Oddvar Hansen

Personal information
- Full name: Oddvar Ingolf Hansen
- Date of birth: 11 April 1921
- Place of birth: Bergen, Norway
- Date of death: 31 March 2011 (aged 89)
- Place of death: Bergen, Norway
- Position(s): Right back

Senior career*
- Years: Team / Apps / (Gls)
- 1940–1956: Brann / 238 / (38)

International career
- 1948–1954: Norway / 19 / (0)

Managerial career
- 1955–1957: Brann
- 1960–1963: Brann
- 1965–1968: Brann

= Oddvar Hansen =

Norwegian footballer and coach (1921-2011)

Oddvar Ingolf Hansen (11 April 1921 – 31 March 2011) was a Norwegian footballer and coach, who represented Brann in his hometown Bergen.

As a player, Hansen was a right-back who played 238 first-team games for Brann between 1940 and 1956. He was a losing cup finalist in 1950. He also won 19 caps for Norway between 1948 and 1954, and was a member of Norway's squad at the 1952 Olympics, but he did not play in any matches.

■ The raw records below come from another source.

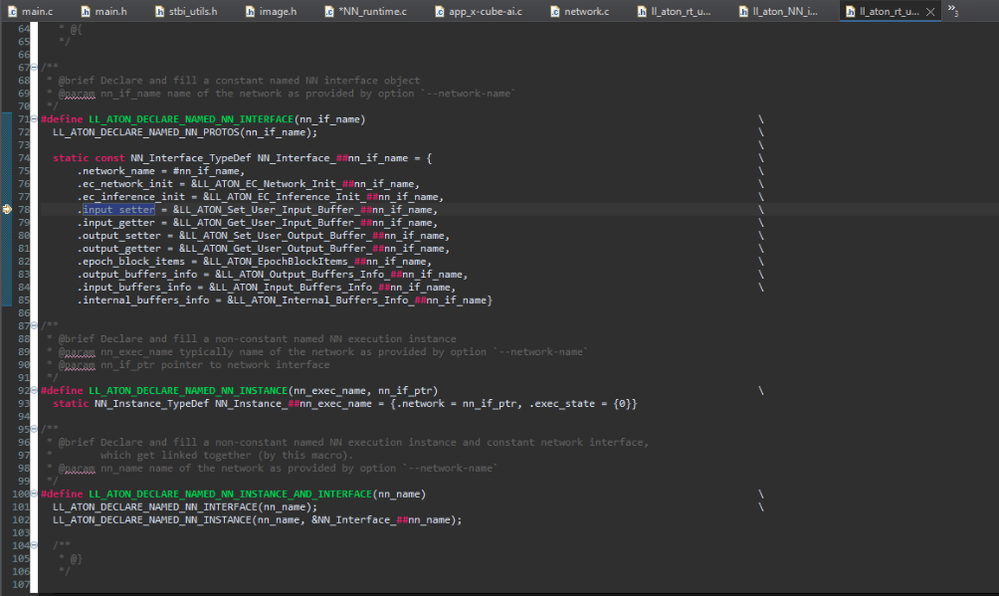999x596 pixels.
Task: Click the C file icon on network.c tab
Action: pyautogui.click(x=553, y=12)
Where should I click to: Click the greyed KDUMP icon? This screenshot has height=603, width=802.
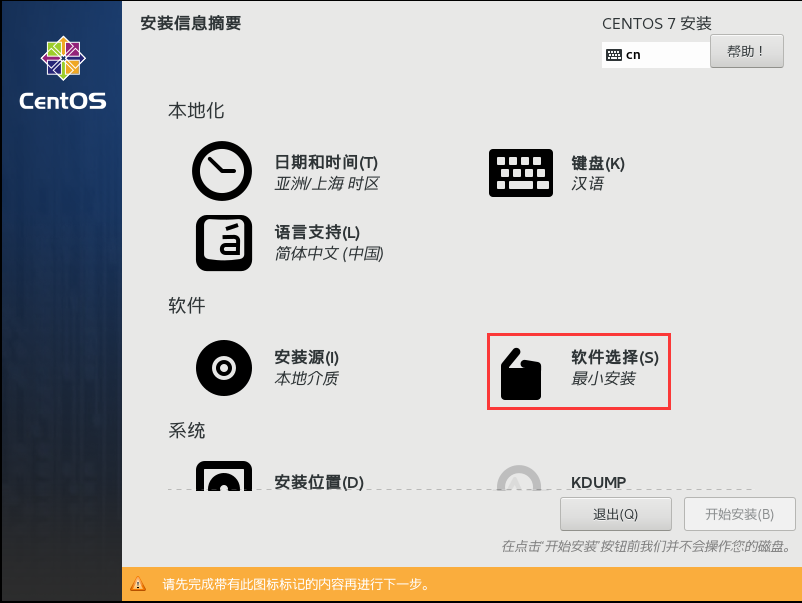(519, 478)
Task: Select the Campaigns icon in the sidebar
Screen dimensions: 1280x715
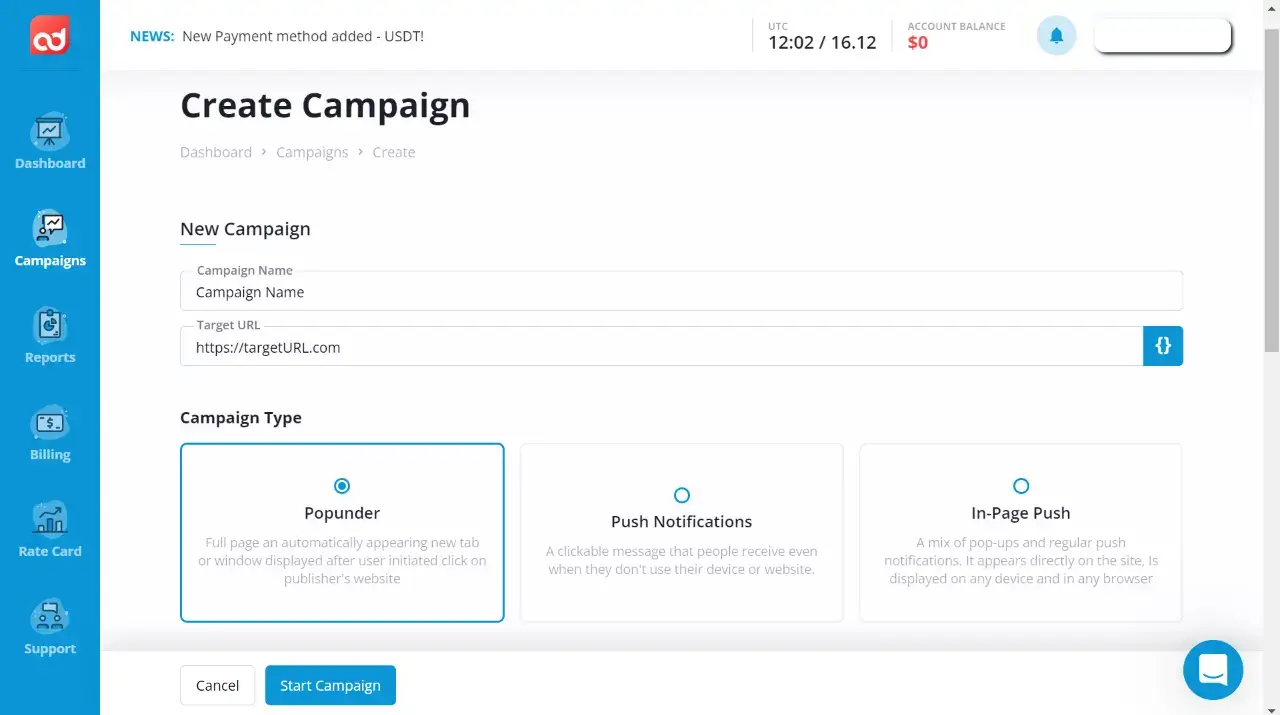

As a coach, Hansen became player-coach of Brann in 1955 when he took over from Englishman George Ainsley. He had three spells as Brann's head coach (1955–57, 1960–63 and 1965–68), and is best remembered for leading the club to consecutive league titles in 1962 and 1963. The 1963 title would turn out to be Brann's last league championship in 44 years, until the drought came to a temporary end in 2007.

In addition to his achievements in football, Hansen was also an excellent table tennis player, who became national champion in 1947. He died on 31 March 2011, less than two weeks before what would have been his 90th birthday.